┌──

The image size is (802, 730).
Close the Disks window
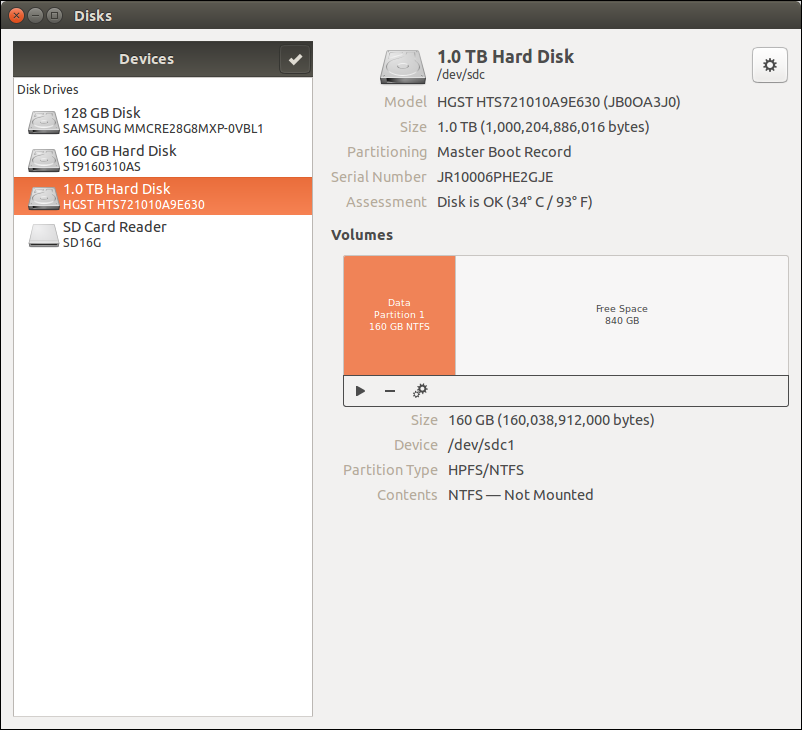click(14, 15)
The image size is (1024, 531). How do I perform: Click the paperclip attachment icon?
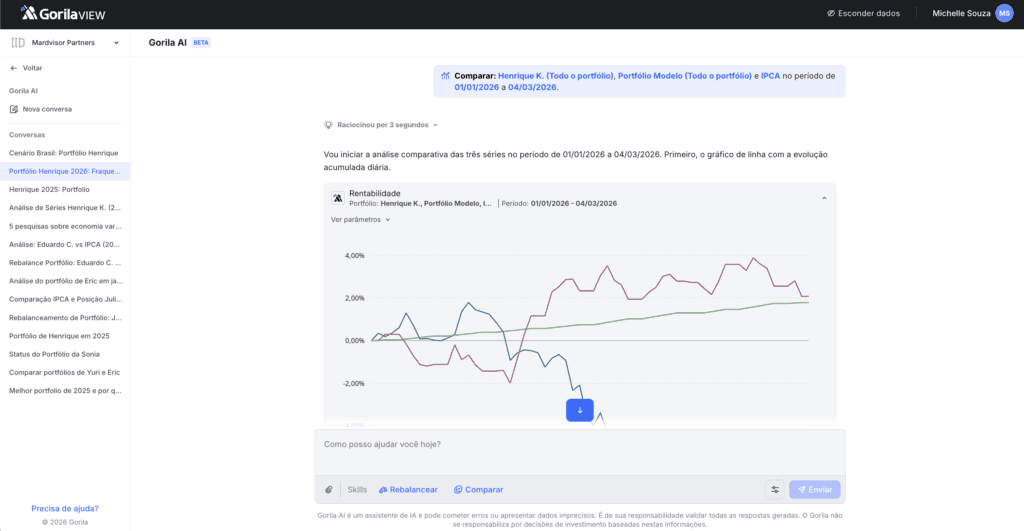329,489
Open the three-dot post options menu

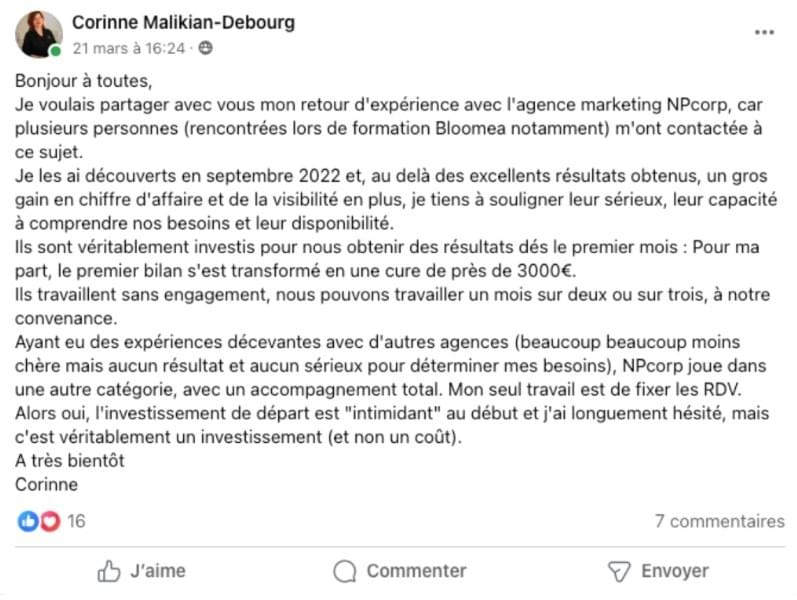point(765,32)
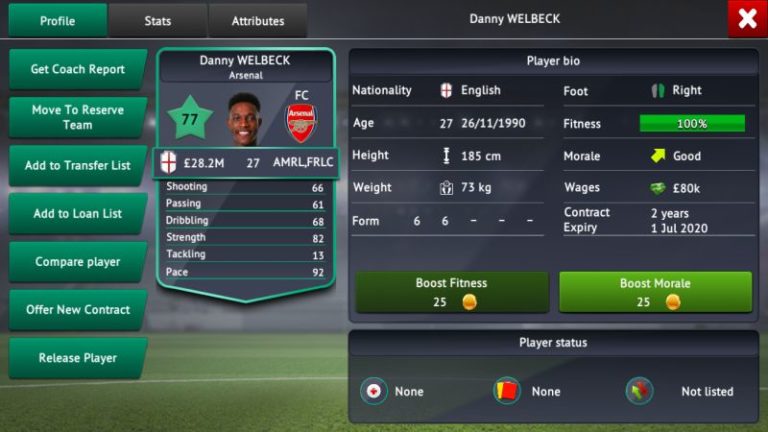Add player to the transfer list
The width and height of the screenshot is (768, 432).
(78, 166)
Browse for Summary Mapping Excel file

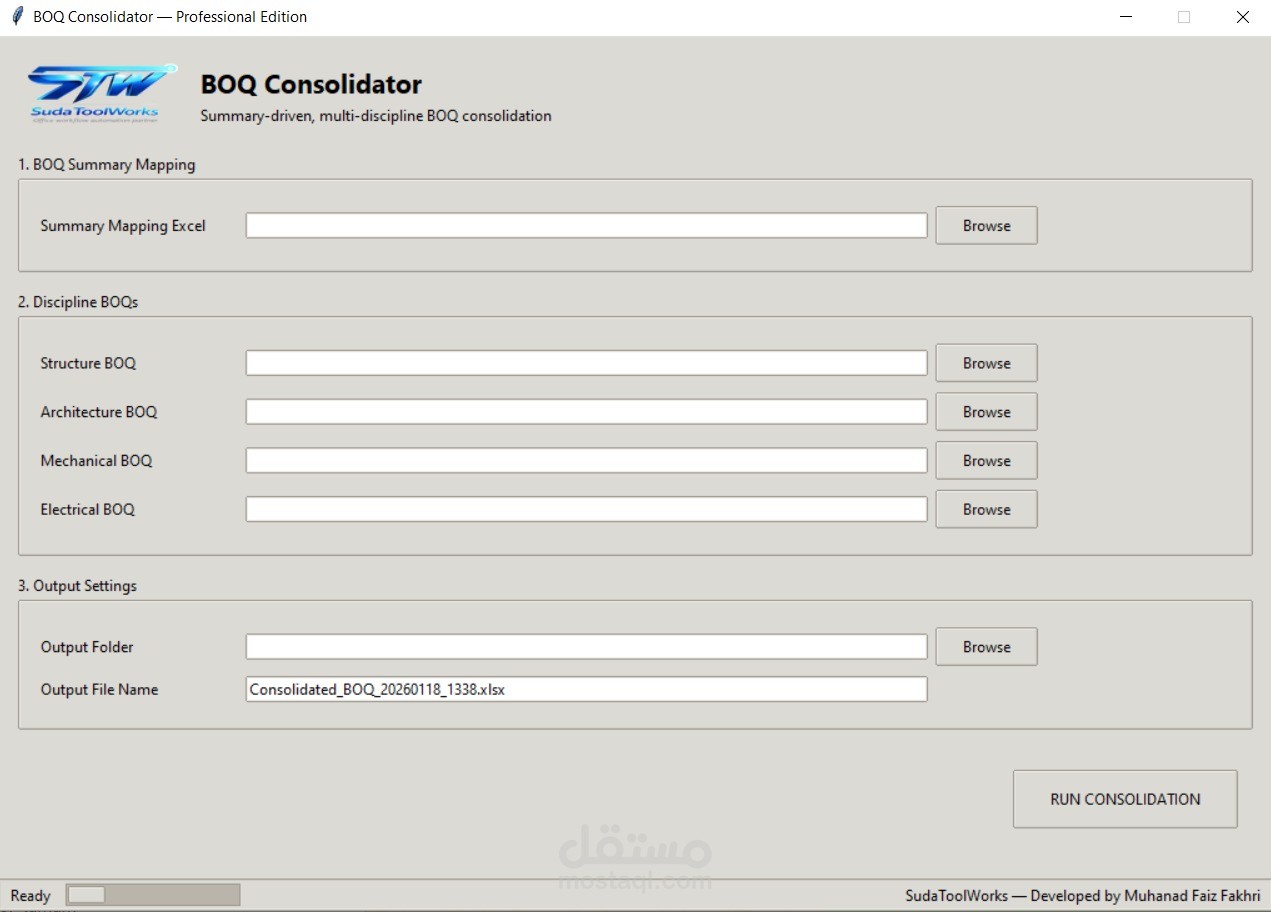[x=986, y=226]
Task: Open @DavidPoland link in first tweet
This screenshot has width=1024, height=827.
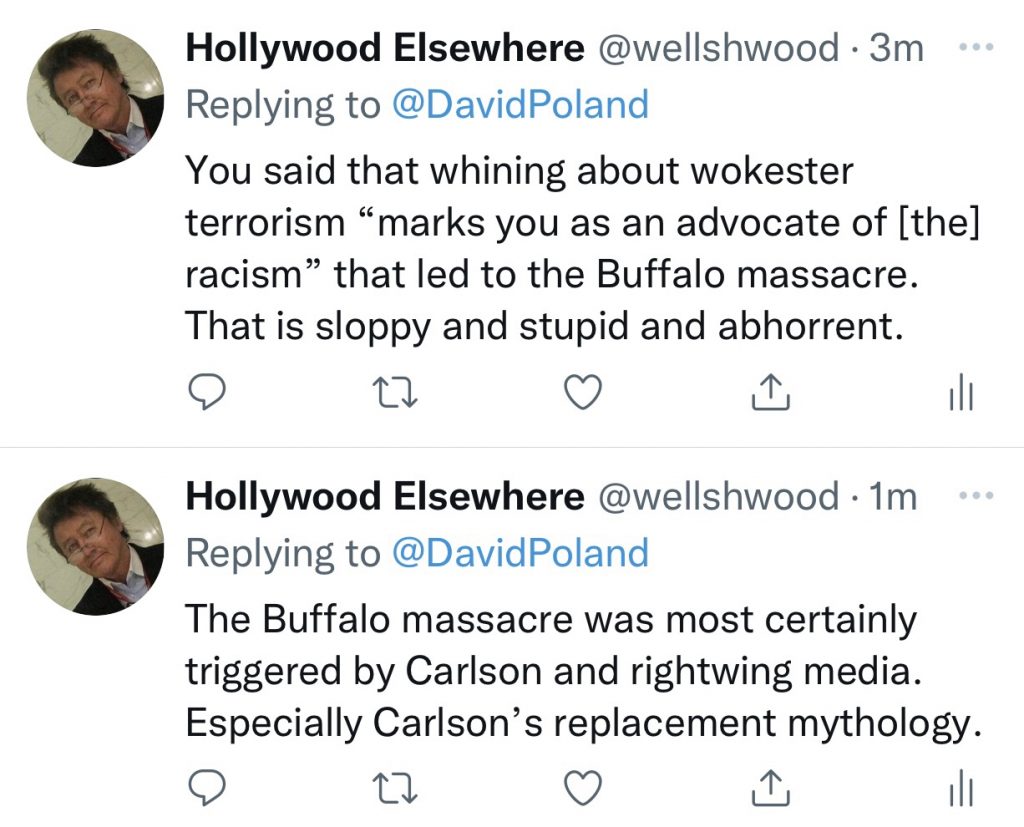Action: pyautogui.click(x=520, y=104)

└──

### Exercise instructions
Copy out every row above word for word, but leave out the pictures.

### In response
The image size is (802, 730).
Close the Disks window
click(14, 15)
The image size is (1024, 531). How do I perform: Click the paperclip attachment icon?
329,489
Open the three-dot post options menu

point(765,32)
Add player to the transfer list
The width and height of the screenshot is (768, 432).
(78, 166)
Browse for Summary Mapping Excel file

[x=986, y=226]
Task: Open @DavidPoland link in first tweet
This screenshot has width=1024, height=827.
Action: pyautogui.click(x=520, y=104)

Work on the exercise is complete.